### Task goal
Scan the records for "sidebar". Report each line that includes it.

### Records shown
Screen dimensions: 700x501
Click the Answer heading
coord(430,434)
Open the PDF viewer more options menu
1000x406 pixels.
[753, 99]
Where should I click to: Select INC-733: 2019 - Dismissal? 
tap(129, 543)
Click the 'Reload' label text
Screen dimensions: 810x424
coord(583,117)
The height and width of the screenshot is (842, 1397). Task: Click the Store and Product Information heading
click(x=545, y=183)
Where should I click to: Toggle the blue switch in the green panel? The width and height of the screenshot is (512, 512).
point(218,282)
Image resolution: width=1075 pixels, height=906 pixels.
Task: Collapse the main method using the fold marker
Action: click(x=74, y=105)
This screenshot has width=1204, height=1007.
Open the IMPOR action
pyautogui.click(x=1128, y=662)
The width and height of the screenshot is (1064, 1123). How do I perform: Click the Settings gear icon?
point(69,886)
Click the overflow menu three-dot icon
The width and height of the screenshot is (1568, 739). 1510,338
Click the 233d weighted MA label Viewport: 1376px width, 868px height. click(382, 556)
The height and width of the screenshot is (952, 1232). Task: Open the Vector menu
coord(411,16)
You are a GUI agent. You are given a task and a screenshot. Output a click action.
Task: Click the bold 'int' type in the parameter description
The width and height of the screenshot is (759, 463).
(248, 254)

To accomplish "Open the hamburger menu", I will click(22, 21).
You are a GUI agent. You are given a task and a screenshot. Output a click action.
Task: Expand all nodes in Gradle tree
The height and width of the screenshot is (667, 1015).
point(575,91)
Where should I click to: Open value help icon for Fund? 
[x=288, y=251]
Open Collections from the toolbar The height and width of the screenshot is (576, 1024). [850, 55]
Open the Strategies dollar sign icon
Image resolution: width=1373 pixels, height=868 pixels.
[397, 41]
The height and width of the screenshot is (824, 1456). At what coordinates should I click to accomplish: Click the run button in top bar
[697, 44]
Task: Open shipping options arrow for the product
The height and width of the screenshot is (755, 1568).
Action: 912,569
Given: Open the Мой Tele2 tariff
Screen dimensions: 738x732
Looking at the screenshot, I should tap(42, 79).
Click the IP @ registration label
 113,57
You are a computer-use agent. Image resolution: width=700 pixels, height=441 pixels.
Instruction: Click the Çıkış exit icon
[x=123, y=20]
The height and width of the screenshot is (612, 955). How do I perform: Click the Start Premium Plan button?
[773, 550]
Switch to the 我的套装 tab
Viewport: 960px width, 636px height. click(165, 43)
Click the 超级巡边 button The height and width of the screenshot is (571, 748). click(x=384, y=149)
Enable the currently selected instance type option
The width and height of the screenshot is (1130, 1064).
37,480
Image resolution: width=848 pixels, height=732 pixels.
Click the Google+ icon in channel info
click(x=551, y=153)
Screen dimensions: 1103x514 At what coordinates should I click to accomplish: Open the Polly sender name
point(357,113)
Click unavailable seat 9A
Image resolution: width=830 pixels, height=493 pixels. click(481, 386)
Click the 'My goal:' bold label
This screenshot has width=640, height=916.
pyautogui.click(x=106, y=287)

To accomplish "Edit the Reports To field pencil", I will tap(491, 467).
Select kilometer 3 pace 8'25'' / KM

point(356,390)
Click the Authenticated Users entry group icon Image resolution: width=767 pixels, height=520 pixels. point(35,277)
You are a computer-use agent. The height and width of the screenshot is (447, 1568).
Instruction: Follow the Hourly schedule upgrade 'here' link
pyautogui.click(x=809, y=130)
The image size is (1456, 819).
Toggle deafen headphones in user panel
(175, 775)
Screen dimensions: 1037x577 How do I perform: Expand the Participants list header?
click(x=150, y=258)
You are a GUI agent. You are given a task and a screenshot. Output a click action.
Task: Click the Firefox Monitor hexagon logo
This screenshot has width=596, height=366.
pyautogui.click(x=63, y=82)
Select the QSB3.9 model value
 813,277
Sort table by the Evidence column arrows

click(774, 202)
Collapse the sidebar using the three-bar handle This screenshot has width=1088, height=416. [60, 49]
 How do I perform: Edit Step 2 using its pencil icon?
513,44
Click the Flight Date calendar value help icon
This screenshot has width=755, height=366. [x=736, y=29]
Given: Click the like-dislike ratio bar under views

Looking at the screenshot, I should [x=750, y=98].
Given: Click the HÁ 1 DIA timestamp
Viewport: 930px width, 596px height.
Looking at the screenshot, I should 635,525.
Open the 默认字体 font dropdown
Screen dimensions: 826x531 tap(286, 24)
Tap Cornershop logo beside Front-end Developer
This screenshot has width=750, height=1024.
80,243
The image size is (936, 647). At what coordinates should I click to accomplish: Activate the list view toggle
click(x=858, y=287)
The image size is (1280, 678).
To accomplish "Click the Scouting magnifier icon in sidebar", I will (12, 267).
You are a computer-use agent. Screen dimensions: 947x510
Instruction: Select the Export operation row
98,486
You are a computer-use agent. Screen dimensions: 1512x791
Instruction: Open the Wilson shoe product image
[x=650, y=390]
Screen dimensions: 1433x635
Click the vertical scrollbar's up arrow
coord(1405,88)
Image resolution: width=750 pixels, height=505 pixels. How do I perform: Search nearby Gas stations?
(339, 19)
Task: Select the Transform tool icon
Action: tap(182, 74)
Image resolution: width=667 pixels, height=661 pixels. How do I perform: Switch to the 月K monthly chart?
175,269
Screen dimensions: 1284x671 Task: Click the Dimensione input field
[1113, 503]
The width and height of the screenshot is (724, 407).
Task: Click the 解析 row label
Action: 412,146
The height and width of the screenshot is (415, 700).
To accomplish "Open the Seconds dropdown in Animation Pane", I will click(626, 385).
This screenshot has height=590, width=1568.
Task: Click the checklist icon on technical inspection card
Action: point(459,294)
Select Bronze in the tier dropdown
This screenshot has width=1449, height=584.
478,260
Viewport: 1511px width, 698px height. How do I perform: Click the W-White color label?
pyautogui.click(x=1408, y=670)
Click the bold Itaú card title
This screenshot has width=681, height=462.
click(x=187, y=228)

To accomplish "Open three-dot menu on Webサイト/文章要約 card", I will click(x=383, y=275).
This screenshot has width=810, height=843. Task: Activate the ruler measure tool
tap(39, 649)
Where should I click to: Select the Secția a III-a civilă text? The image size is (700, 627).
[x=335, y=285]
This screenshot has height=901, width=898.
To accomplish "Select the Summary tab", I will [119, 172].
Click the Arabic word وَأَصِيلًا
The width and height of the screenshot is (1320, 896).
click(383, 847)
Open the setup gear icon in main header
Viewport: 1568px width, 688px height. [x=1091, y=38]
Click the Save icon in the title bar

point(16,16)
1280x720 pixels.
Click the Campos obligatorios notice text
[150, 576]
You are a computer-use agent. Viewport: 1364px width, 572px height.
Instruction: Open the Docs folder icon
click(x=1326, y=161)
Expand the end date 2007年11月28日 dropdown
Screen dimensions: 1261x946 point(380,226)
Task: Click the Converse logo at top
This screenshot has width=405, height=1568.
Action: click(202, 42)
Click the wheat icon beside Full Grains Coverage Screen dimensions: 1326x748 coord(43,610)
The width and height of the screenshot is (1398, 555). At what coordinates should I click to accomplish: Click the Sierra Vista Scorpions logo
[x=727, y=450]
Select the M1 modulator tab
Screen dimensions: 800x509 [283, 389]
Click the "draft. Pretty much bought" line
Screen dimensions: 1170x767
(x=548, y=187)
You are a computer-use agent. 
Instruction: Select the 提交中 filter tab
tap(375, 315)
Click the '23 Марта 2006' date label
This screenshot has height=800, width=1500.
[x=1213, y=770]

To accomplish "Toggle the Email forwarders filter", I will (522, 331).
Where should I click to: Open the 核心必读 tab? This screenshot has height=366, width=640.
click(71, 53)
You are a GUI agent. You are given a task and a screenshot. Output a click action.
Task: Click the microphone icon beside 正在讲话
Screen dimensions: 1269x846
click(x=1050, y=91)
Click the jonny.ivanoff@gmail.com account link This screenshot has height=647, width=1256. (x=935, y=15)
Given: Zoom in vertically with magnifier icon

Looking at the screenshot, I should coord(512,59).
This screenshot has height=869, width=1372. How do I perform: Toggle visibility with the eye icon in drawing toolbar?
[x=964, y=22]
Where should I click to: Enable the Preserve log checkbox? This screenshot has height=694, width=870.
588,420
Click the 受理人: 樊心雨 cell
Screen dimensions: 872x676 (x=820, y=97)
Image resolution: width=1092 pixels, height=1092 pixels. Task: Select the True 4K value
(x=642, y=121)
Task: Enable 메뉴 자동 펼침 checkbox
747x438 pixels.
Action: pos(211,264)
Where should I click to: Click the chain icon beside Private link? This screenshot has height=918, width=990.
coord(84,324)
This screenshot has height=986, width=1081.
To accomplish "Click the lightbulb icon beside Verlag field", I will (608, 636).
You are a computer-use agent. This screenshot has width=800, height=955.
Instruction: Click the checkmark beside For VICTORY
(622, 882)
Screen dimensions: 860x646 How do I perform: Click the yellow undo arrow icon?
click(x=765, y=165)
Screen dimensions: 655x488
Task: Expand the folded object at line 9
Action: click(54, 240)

### Written response
Collapse the sidebar using the three-bar handle This screenshot has width=1088, height=416. [60, 49]
To accomplish "Click the Scouting magnifier icon in sidebar", I will (12, 267).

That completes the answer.